Kim Pan-keun

Personal information
- Full name: Kim Pan-keun
- Date of birth: 5 March 1966 (age 60)
- Place of birth: Haenam, Jeonnam, South Korea
- Height: 1.65 m (5 ft 5 in)
- Position: Right-back

Team information
- Current team: BSP Youth Academy

College career
- Years: Team / Apps / (Gls)
- 1983–1986: Korea University

Senior career*
- Years: Team / Apps / (Gls)
- 1987–1993: Daewoo Royals / 160 / (11)
- 1994–1997: Anyang LG Cheetahs / 78 / (2)
- 1998–2001: Marconi Stallions / 69 / (4)
- Total:  / 307 / (17)

International career
- 1982–1983: South Korea U20
- 1985: South Korea B
- 1983–1996: South Korea / 59 / (3)

Medal record
Representing South Korea
Men's football
Asian Games
| Bronze medal – third place | 1990 Beijing | Team |
AFC Youth Championship
| Gold medal – first place | 1982 Thailand | Team |

= Kim Pan-keun =

South Korean footballer (born 1966)

Kim Pan-keun (born 5 March 1966) is former South Korean footballer.

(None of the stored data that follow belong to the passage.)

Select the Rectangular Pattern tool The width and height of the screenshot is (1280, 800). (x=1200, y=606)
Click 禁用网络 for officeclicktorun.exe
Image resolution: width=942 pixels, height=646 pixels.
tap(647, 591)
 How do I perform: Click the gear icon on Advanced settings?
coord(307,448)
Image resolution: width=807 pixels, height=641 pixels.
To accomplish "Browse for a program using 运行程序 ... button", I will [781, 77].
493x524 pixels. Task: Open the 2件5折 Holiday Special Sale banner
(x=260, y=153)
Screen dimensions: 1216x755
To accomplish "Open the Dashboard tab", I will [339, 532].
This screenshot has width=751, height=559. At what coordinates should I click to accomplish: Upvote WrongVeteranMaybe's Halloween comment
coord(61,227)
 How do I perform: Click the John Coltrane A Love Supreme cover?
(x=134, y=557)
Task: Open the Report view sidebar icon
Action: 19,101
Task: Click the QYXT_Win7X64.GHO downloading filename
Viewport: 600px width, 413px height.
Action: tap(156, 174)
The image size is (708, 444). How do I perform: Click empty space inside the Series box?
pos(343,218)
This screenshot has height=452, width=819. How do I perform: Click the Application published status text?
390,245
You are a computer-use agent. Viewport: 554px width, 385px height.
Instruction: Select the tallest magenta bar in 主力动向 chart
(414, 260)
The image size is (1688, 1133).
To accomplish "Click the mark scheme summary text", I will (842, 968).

== International career ==
When South Korea reached the semi-finals in the 1983 FIFA World Youth Championship, Kim was a key member of the semi-finalists and became the only South Korean player to be selected for the All-Star Team. After the World Youth Championship, he was called up to senior national team that year, becoming the youngest South Korean player to make a senior international debut. (17 years, 241 days) He also participated in the 1994 FIFA World Cup.

==Personal life==
Kim's son, Danny Kim, is also a footballer and has played for Brisbane Roar in the A-League and the Australian under-17 national side.

== Career statistics ==
=== Club ===

Appearances and goals by club, season and competition
| Club | Season | League |  |  | National cup |  | League cup |  | Total |  |
| Division | Apps | Goals | Apps | Goals | Apps | Goals | Apps | Goals |
| Daewoo Royals | 1987 | K League | 30 | 2 | — |  | — |  | 30 | 2 |
| 1988 | K League | 3 | 2 | ? | ? | — |  | 3 | 2 |
| 1989 | K League | 30 | 2 | ? | ? | — |  | 30 | 2 |
| 1990 | K League | 20 | 0 | — |  | — |  | 20 | 0 |
| 1991 | K League | 37 | 2 | — |  | — |  | 37 | 2 |
| 1992 | K League | 17 | 1 | — |  | 6 | 0 | 23 | 1 |
| 1993 | K League | 23 | 2 | — |  | 1 | 0 | 24 | 2 |
| Total |  | 160 | 11 | ? | ? | 7 | 0 | 167 | 11 |
| Anyang LG Cheetahs | 1994 | K League | 23 | 0 | — |  | 0 | 0 | 23 | 0 |
| 1995 | K League | 28 | 1 | — |  | 7 | 0 | 35 | 1 |
| 1996 | K League | 15 | 0 | ? | ? | 0 | 0 | 15 | 0 |
| 1997 | K League | 12 | 1 | ? | ? | 15 | 0 | 27 | 1 |
| Total |  | 78 | 2 | ? | ? | 22 | 0 | 100 | 2 |
| Marconi Stallions | 1997–98 | National Soccer League | 20 | 2 | — |  | — |  | 20 | 2 |
| 1998–99 | National Soccer League | 17 | 2 | — |  | — |  | 17 | 2 |
| 1999–2000 | National Soccer League | 16 | 0 | — |  | — |  | 16 | 0 |
| 2000–01 | National Soccer League | 16 | 0 | — |  | — |  | 16 | 0 |
| Total |  | 69 | 4 | — |  | — |  | 69 | 4 |
| Career total |  |  | 307 | 17 | ? | ? | 29 | 0 | 336 | 17 |

=== International ===
Results list South Korea's goal tally first.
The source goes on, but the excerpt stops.